YOUR ASSIGNMENT — For each record that follows, write out an identical copy.

——

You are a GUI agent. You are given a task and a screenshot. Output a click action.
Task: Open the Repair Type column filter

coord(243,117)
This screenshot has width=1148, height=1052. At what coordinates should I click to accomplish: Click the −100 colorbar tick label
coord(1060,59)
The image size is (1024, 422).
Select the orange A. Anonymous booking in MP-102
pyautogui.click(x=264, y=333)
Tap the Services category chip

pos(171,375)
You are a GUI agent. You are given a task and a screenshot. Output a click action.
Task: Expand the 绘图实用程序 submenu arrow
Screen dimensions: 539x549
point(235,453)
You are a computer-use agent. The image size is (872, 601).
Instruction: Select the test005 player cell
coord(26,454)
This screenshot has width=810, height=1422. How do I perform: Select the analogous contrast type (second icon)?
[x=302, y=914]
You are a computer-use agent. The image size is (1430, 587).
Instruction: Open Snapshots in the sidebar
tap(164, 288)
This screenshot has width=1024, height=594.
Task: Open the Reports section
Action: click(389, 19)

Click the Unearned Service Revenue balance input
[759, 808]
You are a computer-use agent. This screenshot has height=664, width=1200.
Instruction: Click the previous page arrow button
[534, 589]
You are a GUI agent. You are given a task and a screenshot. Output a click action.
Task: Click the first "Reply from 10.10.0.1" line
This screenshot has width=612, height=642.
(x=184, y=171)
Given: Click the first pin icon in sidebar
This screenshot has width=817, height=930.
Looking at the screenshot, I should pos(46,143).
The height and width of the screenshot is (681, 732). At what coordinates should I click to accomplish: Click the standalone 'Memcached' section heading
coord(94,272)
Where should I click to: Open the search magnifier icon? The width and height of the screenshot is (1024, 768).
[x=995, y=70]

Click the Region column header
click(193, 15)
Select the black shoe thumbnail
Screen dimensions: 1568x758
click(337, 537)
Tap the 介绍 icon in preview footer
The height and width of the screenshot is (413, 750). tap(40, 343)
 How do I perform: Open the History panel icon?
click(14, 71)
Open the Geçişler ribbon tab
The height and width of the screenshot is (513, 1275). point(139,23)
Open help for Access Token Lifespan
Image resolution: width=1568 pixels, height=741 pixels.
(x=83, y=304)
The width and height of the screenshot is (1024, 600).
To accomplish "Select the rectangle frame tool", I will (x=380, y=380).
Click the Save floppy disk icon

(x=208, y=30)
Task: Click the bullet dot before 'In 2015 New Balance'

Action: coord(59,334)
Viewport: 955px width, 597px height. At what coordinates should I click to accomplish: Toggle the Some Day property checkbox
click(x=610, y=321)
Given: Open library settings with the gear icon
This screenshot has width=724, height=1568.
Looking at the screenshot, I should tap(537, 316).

——

EXERCISE SOLUTION —
You are a GUI agent. You are given a task and a screenshot. Output a click action.
Task: Open the Repair Type column filter

coord(243,117)
This screenshot has width=1148, height=1052. At what coordinates should I click to accomplish: Click the −100 colorbar tick label
coord(1060,59)
The image size is (1024, 422).
Select the orange A. Anonymous booking in MP-102
pyautogui.click(x=264, y=333)
Tap the Services category chip

pos(171,375)
You are a GUI agent. You are given a task and a screenshot. Output a click action.
Task: Expand the 绘图实用程序 submenu arrow
Screen dimensions: 539x549
point(235,453)
You are a computer-use agent. The image size is (872, 601).
Instruction: Select the test005 player cell
coord(26,454)
This screenshot has width=810, height=1422. How do I perform: Select the analogous contrast type (second icon)?
[x=302, y=914]
You are a computer-use agent. The image size is (1430, 587).
Instruction: Open Snapshots in the sidebar
tap(164, 288)
This screenshot has width=1024, height=594.
Task: Open the Reports section
Action: click(389, 19)

Click the Unearned Service Revenue balance input
[759, 808]
You are a computer-use agent. This screenshot has height=664, width=1200.
Instruction: Click the previous page arrow button
[534, 589]
You are a GUI agent. You are given a task and a screenshot. Output a click action.
Task: Click the first "Reply from 10.10.0.1" line
This screenshot has width=612, height=642.
(x=184, y=171)
Given: Click the first pin icon in sidebar
This screenshot has width=817, height=930.
Looking at the screenshot, I should pos(46,143).
The height and width of the screenshot is (681, 732). At what coordinates should I click to accomplish: Click the standalone 'Memcached' section heading
coord(94,272)
Where should I click to: Open the search magnifier icon? The width and height of the screenshot is (1024, 768).
[x=995, y=70]

Click the Region column header
click(193, 15)
Select the black shoe thumbnail
Screen dimensions: 1568x758
click(337, 537)
Tap the 介绍 icon in preview footer
The height and width of the screenshot is (413, 750). tap(40, 343)
 How do I perform: Open the History panel icon?
click(14, 71)
Open the Geçişler ribbon tab
The height and width of the screenshot is (513, 1275). point(139,23)
Open help for Access Token Lifespan
Image resolution: width=1568 pixels, height=741 pixels.
(x=83, y=304)
The width and height of the screenshot is (1024, 600).
To accomplish "Select the rectangle frame tool", I will (x=380, y=380).
Click the Save floppy disk icon

(x=208, y=30)
Task: Click the bullet dot before 'In 2015 New Balance'

Action: coord(59,334)
Viewport: 955px width, 597px height. At what coordinates should I click to accomplish: Toggle the Some Day property checkbox
click(x=610, y=321)
Given: Open library settings with the gear icon
This screenshot has width=724, height=1568.
Looking at the screenshot, I should tap(537, 316).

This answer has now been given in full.